**Selected extract**.
Just looking at those pics makes my hands feel better, gotta check these things out.


----------



## Big K (Feb 2, 2004)

*Got 'em, love 'em*

Ergons came in yesterday (very speedy turnaround from A.E. Bike) and I mounted them. They feel great! I am glad I got the "mag" version with the bigger bar ends. Installation took about 10 mins.


----------



## Ronnie (Jan 17, 2004)

*Mine also arrived.*

I also ordered them from AE Bike. Placed the order last Thursday and they arrived today. I've put them on the bars this evening but have not had a chance to ride with them and position them properly. I got the standard no horns type, which is what I wanted. I can't wait to really give them a tryout. Just sitting on the bike seems very comfortable. I have a good feeling about them.:smilewinkgrin:

Ronnie.


----------



## Raghavan (Aug 14, 2005)

How do you do bunny hops or jumps where you need to grip onto the bars tightly?


----------



## Big K (Feb 2, 2004)

*No issues*



Raghavan said:


> How do you do bunny hops or jumps where you need to grip onto the bars tightly?


.

The first thing I did after mounting the grips was to go out on the street and hop a curb a few times to make sure they weren't loose. I didn't notice any difference in the feel or power of my grip. They really aren't much different than a normal grip in the area where your thumb, index & middle finger wrap around.. which is where I figure most of your power is when holding tight. The "winged" end supports the outer edge of your palm when you need it but doesn't seem to get in the way (adjusting the angle will affect this). The bar ends are solid and just the right size where you can grab them and still keep part of your hands on the main body of the grip if that's what you want to do. It's kind of hard to describe but I'd say it's more like holding a gear shift than a cylindrical bar.. which is a position I change-up to a lot.

**Data lines**.
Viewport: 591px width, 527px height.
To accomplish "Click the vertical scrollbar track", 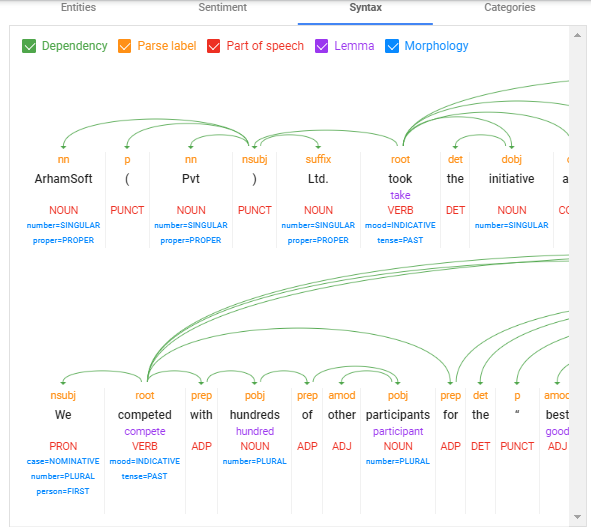I will [x=577, y=275].
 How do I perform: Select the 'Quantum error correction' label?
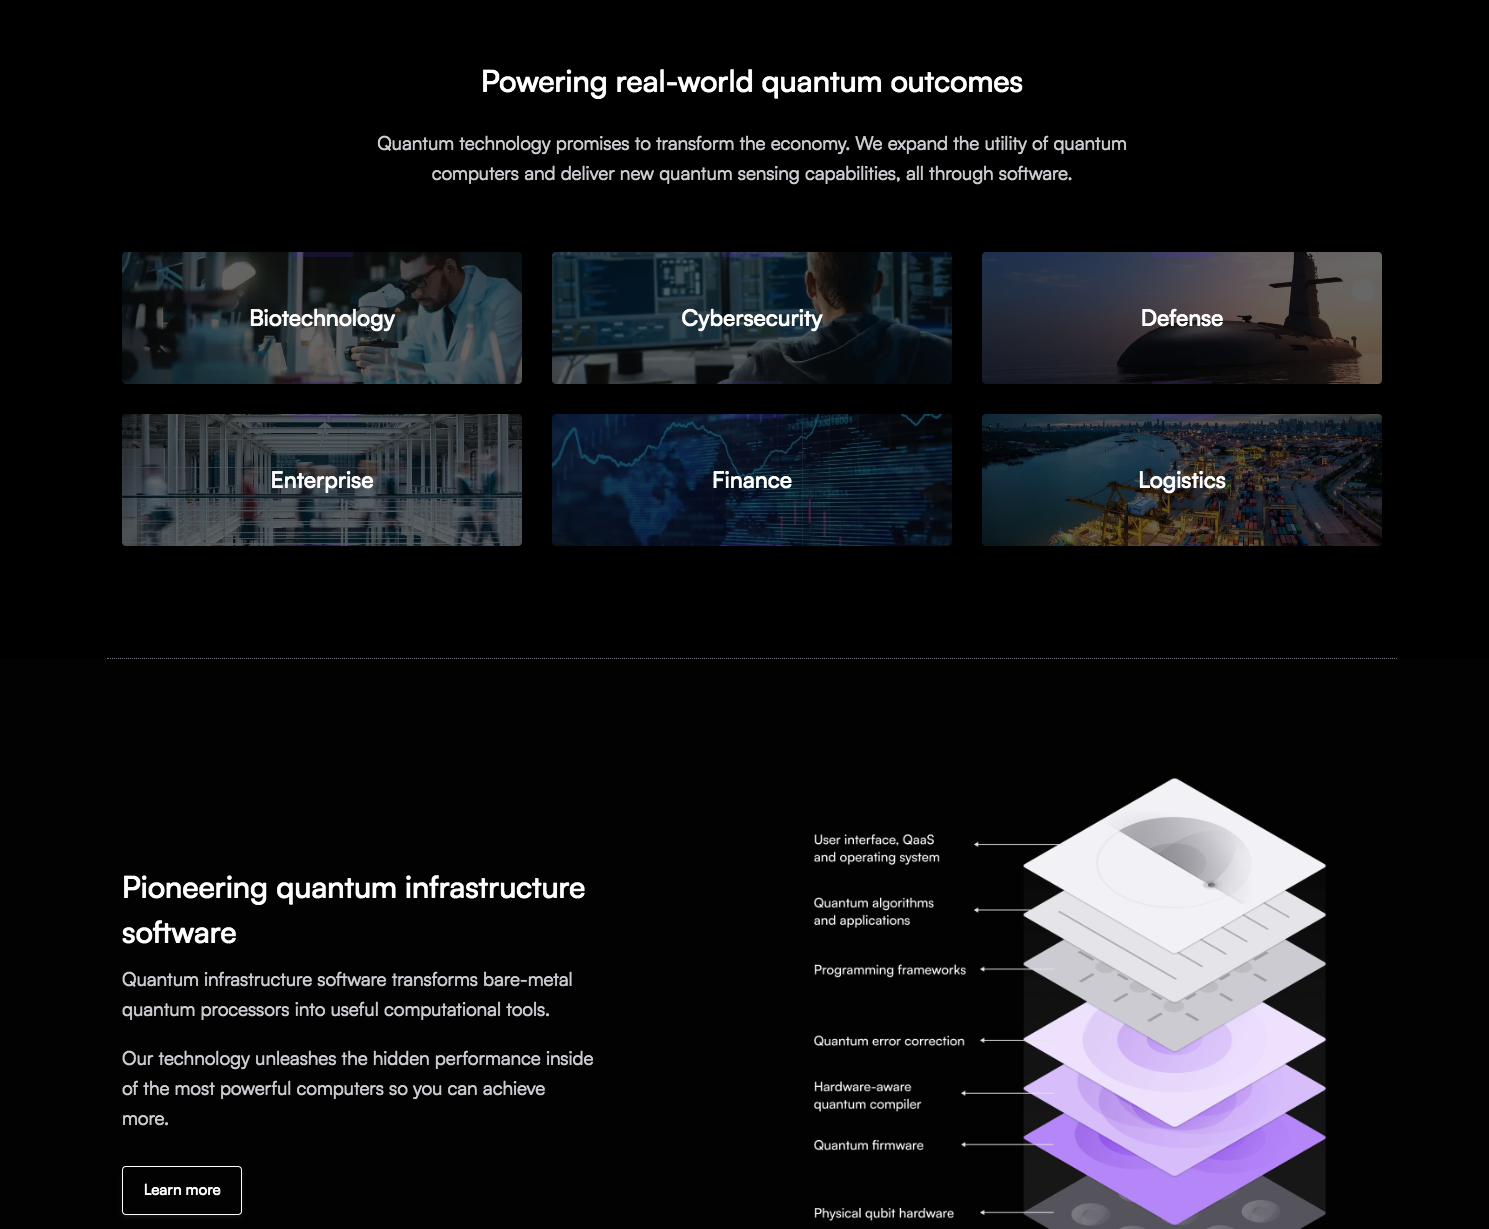click(888, 1041)
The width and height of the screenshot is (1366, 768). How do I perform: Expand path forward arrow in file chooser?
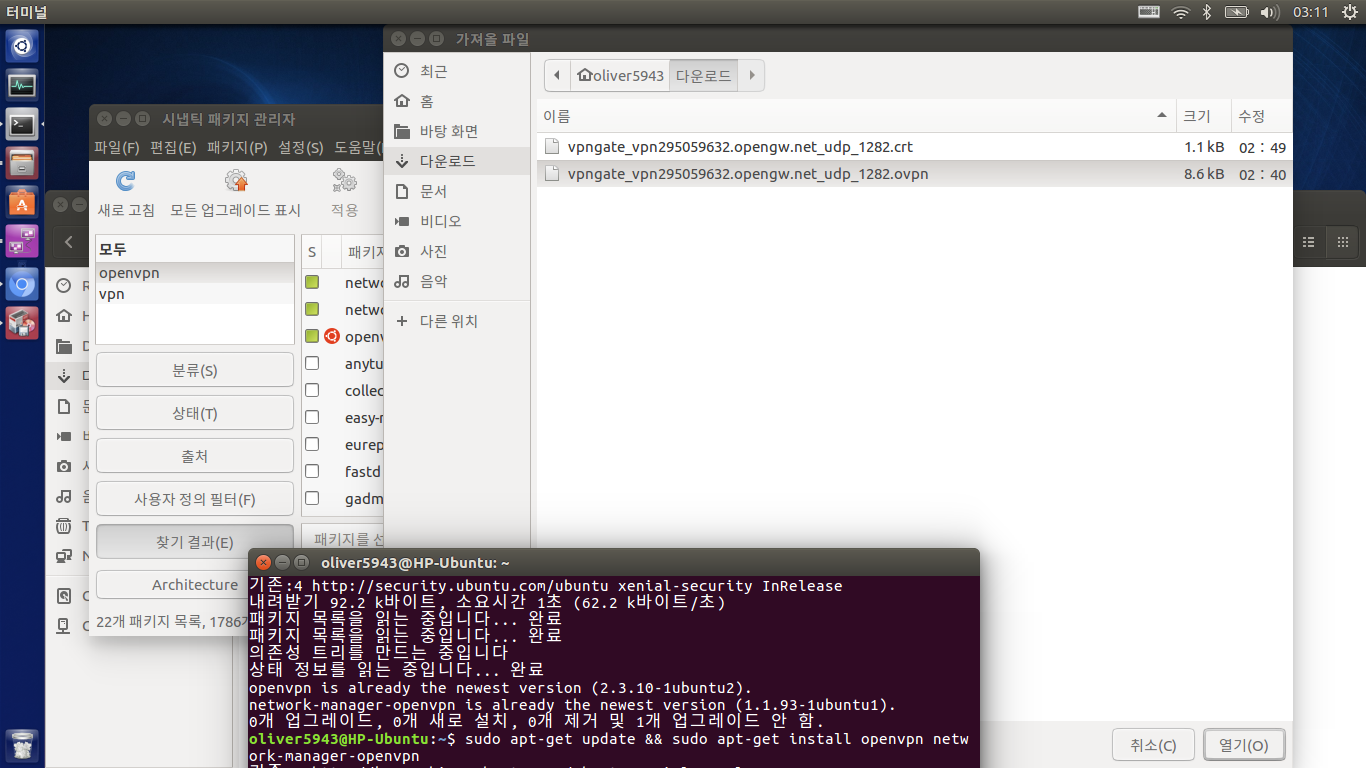752,76
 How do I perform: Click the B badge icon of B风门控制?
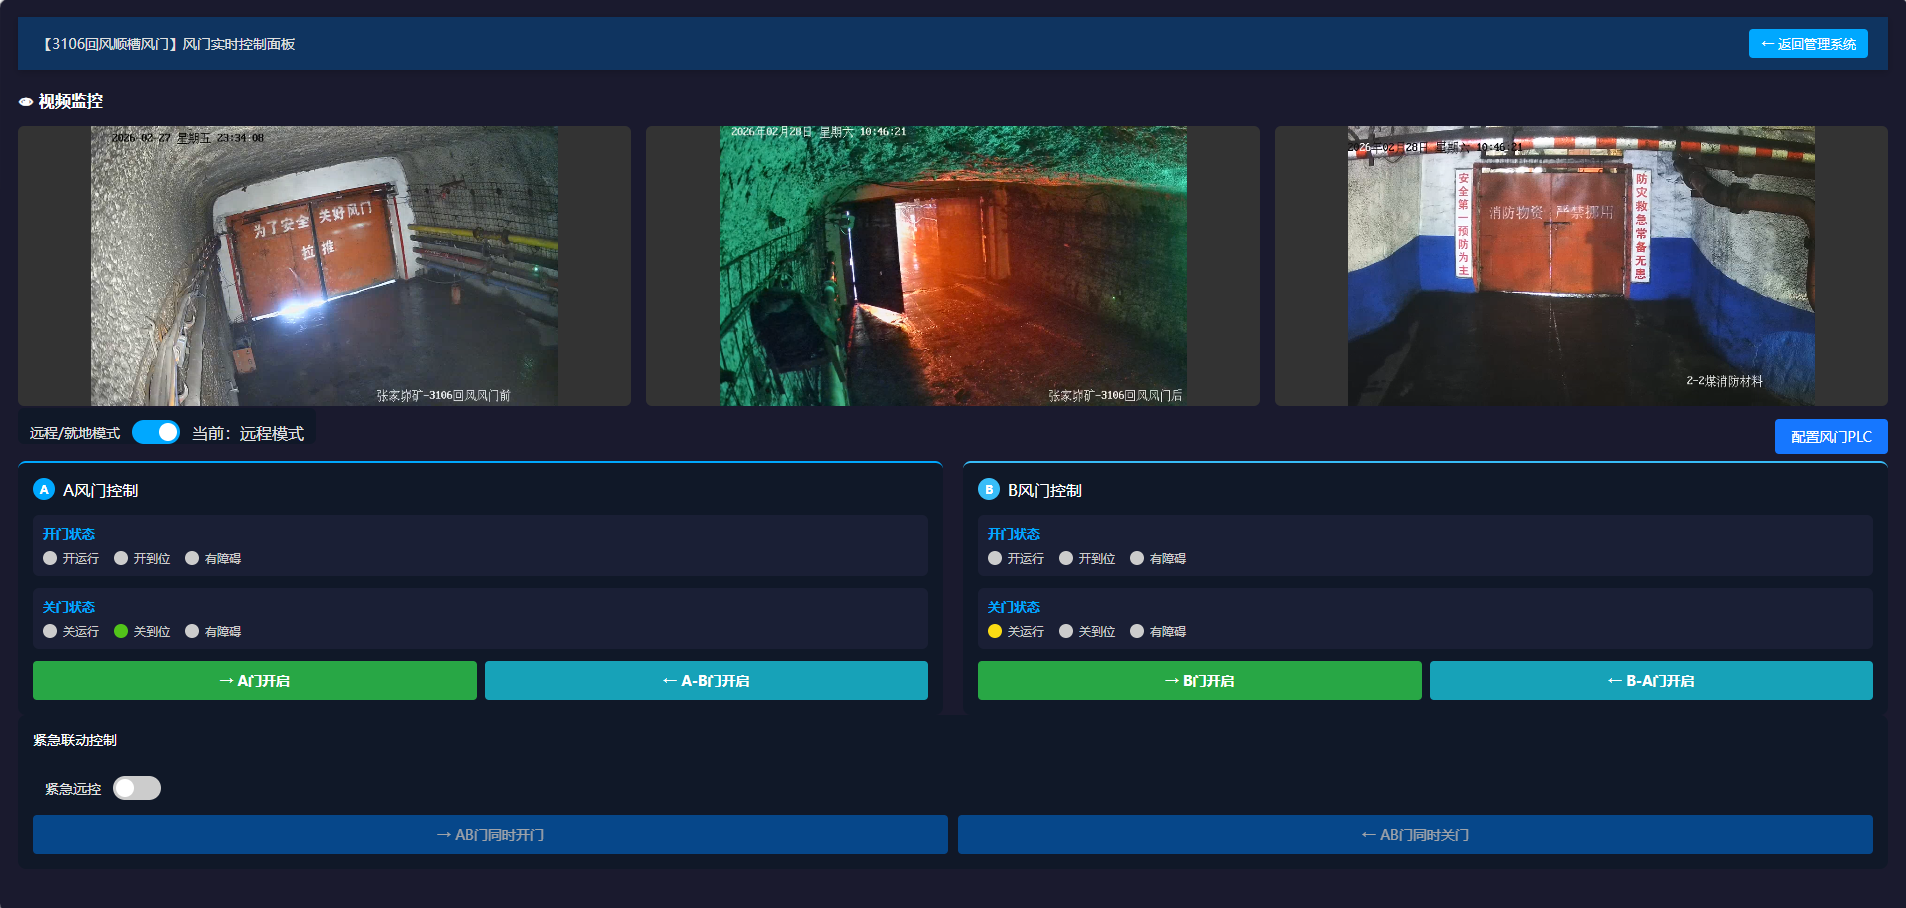(x=989, y=489)
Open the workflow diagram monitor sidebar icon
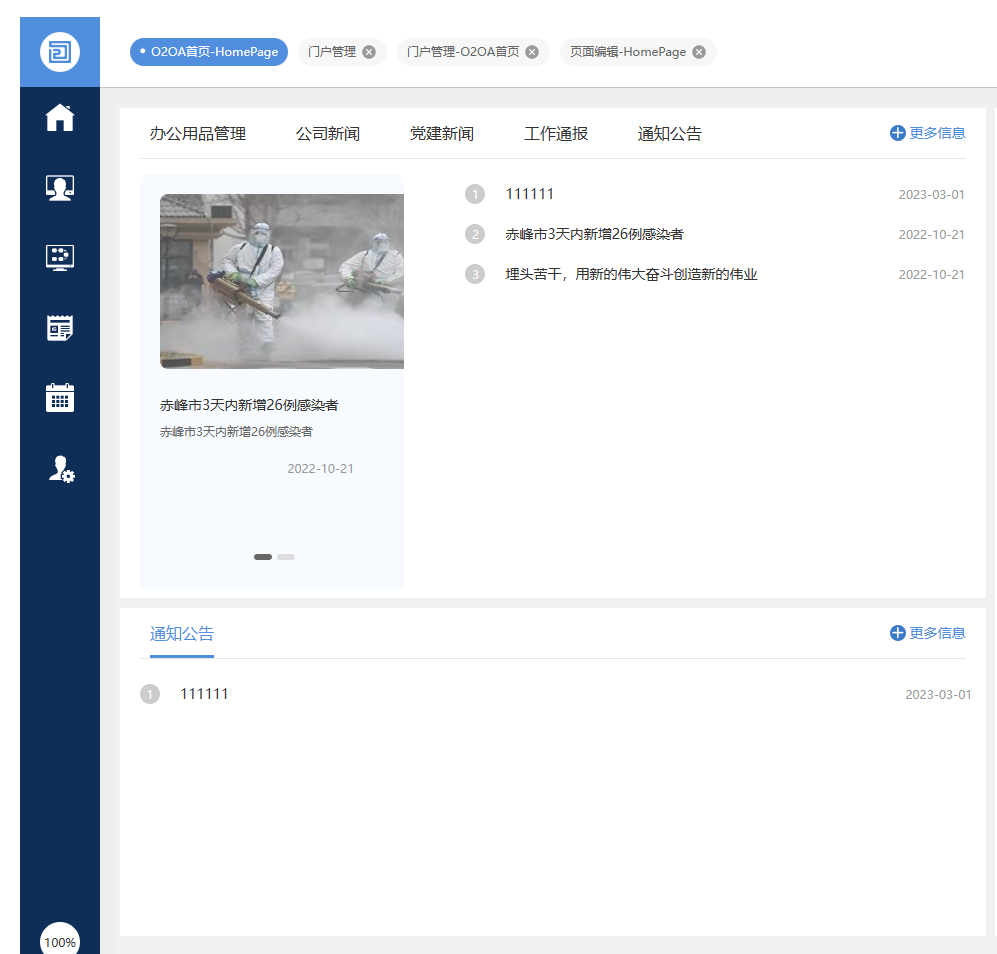Screen dimensions: 997x954 coord(60,258)
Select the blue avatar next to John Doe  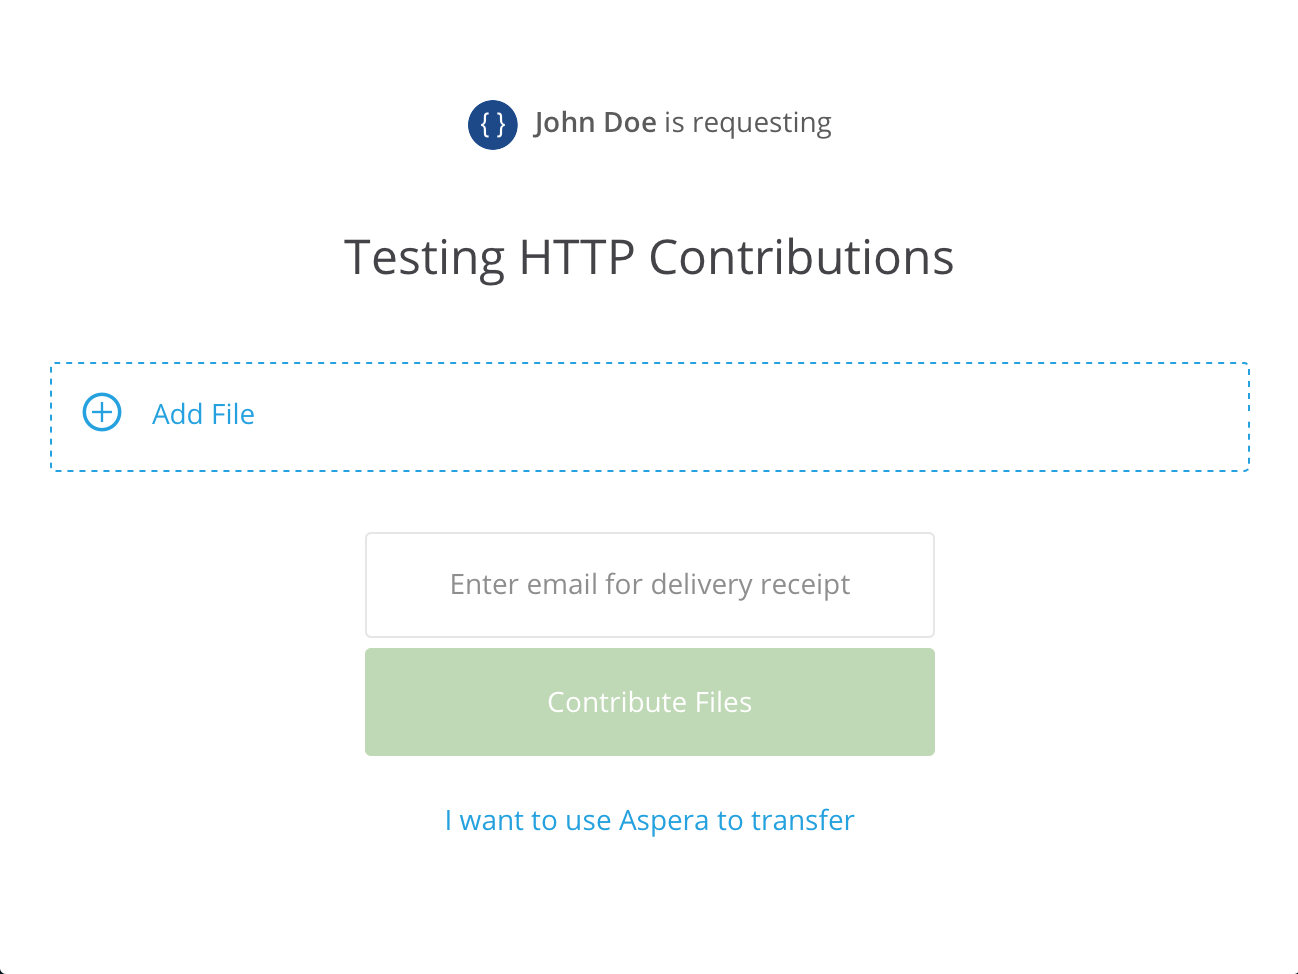492,125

**Task to carry out**. Continue the forum thread about Ergon bike grips, starting right after its final sentence.

**Exercise answer**.
----------



## FatTance (Nov 3, 2005)

*First ride with the Ergon MP-1s*

:thumbsup: Did my first ride today with my new Ergon MP-1s

I initially set the grips so my wrist was perfectly straight as it says in the instructions. After about 3 miles I felt that where the grip begins to flare out for the palm support it was putting too much pressure at the V between my thumb and forefinger. I tweaked them down just a nudge to care of that issue.

The next thing I noticed is the grips put my hands more inward on the bar then with regular grips. This put my brake levers and shifter in an awkward position. I cured this by moving the brake levers and shifters inward a little less then ¼ inch and Wah Lah; Sweet spot.

Rode the next 10 miles with no numbness, soreness, etc. I don't know if it is a placebo effect, but I feel more feed back from the bike and more in control in the corners. I think by supporting the palms it has a stabilizing effect on your hands.

Other things to note, I have very large hands and wear a XL and XXL glove depending on the brand. If you have smaller hands definitely do like others have posted here and check out the women's size. Also bring the allen with you for minor adjustments first time out.

For now, they are definitely keepers.:thumbsup:


----------



## Delmitch (Feb 3, 2006)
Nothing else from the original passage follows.